Mr. Sharpton had asked her to react to “street talk from someone who wants to be president,” referring to a rally Mr. Trump held in Pennsylvania a day earlier. After he descended to new levels of vulgarity with remarks about the late golfer Arnold Palmer, Mr. Trump encouraged his audience to yell profane words to describe the Biden-Harris administration, and added his own.
And so goes this final stretch of a profoundly split-screen campaign, with just over two weeks to go until Election Day.
Ms. Harris spent much of Sunday, her 60th birthday, at churches in Georgia, as part of the campaign’s “Souls to the Polls” mobilization effort to reach Black faith communities. Mr. Trump worked the drive-through at McDonald’s, a stunt meant to call attention to his accusation that Ms. Harris had never worked at the fast-food spot, as she has described. (Her campaign and a friend said that she had.)
Ms. Harris also fielded questions from Mr. Sharpton on her popularity with Black voters, specifically Black men, asking if she thought softening support from that slice of the electorate was because of misogyny.

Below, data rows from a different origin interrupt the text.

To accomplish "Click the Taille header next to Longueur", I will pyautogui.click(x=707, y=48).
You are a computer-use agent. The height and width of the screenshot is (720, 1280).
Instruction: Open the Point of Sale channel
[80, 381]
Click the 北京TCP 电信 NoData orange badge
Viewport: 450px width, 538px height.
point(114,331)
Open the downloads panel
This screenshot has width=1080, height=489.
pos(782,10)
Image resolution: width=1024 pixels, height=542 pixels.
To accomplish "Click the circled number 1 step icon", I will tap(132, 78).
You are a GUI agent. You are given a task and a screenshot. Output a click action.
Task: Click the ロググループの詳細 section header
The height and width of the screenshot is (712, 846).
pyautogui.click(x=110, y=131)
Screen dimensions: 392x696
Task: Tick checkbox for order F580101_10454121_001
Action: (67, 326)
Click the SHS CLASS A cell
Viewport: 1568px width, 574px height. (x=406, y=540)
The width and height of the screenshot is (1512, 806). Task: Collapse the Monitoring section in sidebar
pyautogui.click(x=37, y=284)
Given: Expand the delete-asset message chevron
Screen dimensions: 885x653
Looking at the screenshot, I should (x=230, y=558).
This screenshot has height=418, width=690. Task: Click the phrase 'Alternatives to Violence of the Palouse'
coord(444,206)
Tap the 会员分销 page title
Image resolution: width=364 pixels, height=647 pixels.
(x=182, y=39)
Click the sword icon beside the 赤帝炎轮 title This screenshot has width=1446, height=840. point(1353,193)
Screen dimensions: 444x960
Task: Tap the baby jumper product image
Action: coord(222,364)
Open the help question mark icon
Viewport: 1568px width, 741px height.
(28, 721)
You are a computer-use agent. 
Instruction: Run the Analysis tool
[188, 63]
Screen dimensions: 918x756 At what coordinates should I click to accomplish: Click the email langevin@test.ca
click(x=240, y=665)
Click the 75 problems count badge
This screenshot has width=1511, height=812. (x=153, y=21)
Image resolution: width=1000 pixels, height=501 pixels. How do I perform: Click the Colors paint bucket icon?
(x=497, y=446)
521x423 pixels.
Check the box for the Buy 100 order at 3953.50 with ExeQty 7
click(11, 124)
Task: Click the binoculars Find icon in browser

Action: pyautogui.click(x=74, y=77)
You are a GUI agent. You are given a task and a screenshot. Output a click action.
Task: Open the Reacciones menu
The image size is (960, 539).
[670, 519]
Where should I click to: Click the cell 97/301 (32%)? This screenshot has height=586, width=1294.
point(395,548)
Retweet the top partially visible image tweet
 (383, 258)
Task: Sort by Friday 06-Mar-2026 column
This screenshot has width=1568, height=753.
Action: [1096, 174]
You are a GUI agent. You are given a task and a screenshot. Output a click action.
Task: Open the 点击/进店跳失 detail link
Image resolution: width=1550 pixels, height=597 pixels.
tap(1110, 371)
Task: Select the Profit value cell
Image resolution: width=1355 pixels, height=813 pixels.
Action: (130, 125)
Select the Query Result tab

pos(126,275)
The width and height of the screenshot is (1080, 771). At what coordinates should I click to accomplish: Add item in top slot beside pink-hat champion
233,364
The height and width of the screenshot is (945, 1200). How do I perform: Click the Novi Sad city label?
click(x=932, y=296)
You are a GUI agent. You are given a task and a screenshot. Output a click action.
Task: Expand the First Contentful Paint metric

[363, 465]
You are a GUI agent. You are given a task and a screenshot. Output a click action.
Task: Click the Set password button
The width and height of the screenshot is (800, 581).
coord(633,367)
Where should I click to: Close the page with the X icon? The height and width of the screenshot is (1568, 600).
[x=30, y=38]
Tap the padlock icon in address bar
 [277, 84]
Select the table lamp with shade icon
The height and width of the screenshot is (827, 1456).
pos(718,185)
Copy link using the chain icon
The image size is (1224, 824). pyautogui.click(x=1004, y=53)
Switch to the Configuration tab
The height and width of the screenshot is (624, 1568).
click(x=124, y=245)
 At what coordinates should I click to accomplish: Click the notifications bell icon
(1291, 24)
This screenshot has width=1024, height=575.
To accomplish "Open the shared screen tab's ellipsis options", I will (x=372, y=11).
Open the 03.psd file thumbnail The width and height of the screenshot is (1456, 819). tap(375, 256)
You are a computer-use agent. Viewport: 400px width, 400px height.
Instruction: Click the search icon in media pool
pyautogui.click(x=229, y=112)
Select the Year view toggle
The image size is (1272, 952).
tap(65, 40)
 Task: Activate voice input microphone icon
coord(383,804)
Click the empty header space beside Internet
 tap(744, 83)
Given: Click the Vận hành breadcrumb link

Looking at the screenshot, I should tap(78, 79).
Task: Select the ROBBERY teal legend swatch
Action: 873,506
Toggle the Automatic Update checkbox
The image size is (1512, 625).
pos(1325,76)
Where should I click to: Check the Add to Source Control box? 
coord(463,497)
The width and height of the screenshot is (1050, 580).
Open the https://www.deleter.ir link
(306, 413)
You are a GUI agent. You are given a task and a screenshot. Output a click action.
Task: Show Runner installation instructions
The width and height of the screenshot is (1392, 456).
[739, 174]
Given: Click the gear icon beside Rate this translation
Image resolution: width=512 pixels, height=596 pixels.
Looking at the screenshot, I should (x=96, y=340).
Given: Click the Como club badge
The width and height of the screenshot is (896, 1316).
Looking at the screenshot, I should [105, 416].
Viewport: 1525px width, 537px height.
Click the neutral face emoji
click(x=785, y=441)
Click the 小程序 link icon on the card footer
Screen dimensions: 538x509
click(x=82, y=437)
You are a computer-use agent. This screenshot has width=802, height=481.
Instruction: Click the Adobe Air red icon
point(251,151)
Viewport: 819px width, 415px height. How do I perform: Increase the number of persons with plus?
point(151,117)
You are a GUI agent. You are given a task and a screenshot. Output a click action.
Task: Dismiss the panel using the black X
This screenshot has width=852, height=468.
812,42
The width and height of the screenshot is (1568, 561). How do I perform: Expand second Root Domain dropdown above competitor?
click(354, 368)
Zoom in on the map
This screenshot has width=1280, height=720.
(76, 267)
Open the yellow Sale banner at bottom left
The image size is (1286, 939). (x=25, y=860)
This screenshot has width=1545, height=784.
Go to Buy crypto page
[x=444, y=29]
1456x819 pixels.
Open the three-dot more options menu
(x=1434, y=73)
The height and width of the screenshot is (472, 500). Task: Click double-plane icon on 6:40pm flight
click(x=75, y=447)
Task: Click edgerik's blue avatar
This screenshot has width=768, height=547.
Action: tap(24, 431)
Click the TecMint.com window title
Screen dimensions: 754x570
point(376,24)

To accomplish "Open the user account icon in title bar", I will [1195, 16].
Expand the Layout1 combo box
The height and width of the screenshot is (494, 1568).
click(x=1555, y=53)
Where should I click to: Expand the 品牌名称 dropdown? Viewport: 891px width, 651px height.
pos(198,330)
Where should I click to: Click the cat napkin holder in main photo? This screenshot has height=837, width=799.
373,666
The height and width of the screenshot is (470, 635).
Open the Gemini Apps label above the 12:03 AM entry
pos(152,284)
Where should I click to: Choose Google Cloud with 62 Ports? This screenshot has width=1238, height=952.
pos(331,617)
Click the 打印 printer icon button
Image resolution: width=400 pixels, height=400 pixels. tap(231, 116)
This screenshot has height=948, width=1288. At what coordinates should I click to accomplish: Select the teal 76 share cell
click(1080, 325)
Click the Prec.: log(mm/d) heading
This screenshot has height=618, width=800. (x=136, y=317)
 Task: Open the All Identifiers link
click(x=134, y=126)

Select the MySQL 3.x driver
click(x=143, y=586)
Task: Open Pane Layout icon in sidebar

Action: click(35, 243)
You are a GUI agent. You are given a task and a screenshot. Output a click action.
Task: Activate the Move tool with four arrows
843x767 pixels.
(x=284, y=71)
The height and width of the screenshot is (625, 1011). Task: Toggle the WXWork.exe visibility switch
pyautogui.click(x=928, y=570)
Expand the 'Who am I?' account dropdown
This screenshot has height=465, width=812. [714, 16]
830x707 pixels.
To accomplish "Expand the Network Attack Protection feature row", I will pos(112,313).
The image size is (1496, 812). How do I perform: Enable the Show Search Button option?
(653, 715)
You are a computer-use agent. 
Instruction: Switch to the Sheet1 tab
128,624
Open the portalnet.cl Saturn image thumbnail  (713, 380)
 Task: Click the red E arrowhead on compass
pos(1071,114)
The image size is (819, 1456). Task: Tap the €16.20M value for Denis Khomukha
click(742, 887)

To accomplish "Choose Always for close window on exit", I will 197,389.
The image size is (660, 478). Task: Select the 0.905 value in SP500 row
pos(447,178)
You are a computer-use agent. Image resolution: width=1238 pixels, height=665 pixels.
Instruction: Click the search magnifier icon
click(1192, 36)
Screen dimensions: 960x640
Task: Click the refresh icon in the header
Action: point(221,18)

Harris said a lack of support “is just not panning out in reality,” pointing to what she said were about 10,000 people at her rally in Atlanta on Saturday.
“I am very clear,” she added, “I must earn the vote of everyone regardless of their race or gender.”
Ms. Harris also suggested that the question had been broached by “uninformed” reporters, leaving out that her most visible surrogate, former President Barack Obama, wondered aloud onstage if the lack of support wasn’t because some Black men “just aren’t feeling the idea of having a woman as president.”